The 9X test was done on a more powerful Skylake CPU i7 reduced to use only 1 core.

The XP comparison test was done on a relatively cheap low end Ivy Bridge Celeron with 2 cores set to 1.6GHz.

Given the extra CPU power and extra cache the Skylake 98 test shows that more needs to be done to optimize it for 98. I would guess this is more related to the OS code optimization since you would expect the newer generation i7 to perform way better and the fact it's running on 9X would increase it's performance even further compared to the XP overhead. Because the DOSBOX stand alone test was done using the SB emulation (no MUNT) and performed amazingly well at 800 MHz.

I believe when the MUNT is optimized for 98 it will run so smooth at even 800 MHz with DOSBOX on a modern system you will see tons of people possibly using these low end KabyLake Dualcore Celerons to use as DOSBOX MUNT systems. The single core should be enough power to take care of the emulation on both. And don't worry I'll be there to test and confirm any improvements when the code is optimized by you. I wouldn't be suprised if both DOSBOX and MUNT running on 400 MHz though 800 MHz is the lowest I can set it at.

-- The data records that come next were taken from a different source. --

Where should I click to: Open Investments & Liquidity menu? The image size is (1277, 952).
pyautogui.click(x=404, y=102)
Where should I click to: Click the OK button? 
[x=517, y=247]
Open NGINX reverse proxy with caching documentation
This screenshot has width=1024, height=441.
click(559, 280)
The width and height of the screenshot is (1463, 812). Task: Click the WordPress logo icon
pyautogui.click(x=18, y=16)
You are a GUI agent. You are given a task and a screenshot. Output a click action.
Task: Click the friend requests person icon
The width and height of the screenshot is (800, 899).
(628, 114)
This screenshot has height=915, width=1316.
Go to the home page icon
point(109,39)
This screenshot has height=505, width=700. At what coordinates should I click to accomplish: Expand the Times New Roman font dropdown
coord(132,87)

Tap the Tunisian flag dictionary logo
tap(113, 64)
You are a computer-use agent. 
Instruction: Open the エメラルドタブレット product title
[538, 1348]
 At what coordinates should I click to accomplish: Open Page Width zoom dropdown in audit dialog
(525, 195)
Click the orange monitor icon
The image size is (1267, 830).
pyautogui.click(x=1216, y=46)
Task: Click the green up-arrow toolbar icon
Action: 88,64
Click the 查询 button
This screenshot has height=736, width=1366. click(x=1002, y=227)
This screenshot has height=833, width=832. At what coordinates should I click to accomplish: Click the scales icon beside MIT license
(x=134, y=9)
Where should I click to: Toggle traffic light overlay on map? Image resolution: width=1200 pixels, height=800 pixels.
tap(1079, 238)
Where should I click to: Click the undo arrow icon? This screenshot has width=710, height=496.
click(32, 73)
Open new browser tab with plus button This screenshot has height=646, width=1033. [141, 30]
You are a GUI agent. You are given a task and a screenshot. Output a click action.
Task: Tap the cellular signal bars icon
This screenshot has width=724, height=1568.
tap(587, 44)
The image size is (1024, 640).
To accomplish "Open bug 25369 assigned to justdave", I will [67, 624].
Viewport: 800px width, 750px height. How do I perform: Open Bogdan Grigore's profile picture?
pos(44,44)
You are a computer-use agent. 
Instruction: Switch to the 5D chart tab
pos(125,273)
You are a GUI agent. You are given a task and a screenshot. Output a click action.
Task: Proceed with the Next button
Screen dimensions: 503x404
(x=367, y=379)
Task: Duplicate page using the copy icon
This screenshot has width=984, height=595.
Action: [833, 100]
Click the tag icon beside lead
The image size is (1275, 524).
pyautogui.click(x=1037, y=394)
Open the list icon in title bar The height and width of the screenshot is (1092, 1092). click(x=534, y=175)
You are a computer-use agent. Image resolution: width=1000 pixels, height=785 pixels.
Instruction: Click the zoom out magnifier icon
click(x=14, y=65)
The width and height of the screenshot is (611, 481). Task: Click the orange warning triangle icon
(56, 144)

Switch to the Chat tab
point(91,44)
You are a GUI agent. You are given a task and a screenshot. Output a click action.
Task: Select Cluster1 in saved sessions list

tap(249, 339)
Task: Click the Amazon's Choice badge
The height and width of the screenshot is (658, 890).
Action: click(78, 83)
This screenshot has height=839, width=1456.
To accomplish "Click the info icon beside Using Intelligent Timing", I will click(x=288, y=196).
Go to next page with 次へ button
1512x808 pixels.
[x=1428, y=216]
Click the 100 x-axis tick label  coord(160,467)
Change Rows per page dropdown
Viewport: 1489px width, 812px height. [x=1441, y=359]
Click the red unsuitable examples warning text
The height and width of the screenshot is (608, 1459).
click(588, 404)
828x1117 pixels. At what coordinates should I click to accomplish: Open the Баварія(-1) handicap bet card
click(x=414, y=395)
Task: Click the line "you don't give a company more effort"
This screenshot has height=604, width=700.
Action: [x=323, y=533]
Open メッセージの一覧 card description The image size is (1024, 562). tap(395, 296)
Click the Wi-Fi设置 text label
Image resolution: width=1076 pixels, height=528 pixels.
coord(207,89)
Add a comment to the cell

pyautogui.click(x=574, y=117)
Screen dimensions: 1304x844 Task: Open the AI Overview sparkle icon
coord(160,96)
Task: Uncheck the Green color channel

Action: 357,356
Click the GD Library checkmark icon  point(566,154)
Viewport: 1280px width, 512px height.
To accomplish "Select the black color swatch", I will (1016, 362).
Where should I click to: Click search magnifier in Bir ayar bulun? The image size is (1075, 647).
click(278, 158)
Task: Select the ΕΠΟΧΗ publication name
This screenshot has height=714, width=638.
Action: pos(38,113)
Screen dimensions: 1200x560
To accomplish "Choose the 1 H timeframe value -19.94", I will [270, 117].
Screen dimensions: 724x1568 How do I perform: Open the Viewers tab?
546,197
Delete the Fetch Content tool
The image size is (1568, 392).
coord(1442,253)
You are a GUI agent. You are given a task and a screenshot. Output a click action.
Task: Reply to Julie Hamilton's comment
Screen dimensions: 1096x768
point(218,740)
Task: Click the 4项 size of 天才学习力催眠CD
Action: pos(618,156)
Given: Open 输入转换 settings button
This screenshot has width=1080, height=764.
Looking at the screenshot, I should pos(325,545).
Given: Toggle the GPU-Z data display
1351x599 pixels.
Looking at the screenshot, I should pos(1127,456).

There is one more thing to note. Since DOSBox+mt32emu-qt setup involves two components, it may suffer from intermediate delays. Would be interesting to see how it works in monolithic DOSBox compiled with mt32emu patch.

True but even running MUNT by itself would be a good way to gauge its own performance bottlenecks. For example that internal test midi program would avoid needing to interface with MIDIYOKE or the DOSBOX to get the Midi Signal. I'll have to see if a MIDI file of the demo I'm testing exists to do a straight MIDI performance test (without DOSBOX and MIDIYOKE).

I'll try to do a Vista test to see how it's compares in CPU resource usage % in comparison to XP.
Okay in Task Manager I have a Vista 64-bit with a quad core i5 running and the System was set to 1.6GHz to do a comparison to the dual core low end celeron. At peak DOSBOX will use 5% x 4 cores = 20% overestimate peak.
Munt on the other hand "mt32emu-qt.exe *32" shows at most between 0-1% x 4 cores = 4% overestimate peak.

So on Vista 64-bit if you correlate this down to a single core we are probably seeing no more than 25% usage combined. This test was done on the Police Quest 3 Demo with Munt MT-32 emulation only enabled so no SB effects.
20% max usage for DOSBOX on one core.
4% max usage for MUNT on one core.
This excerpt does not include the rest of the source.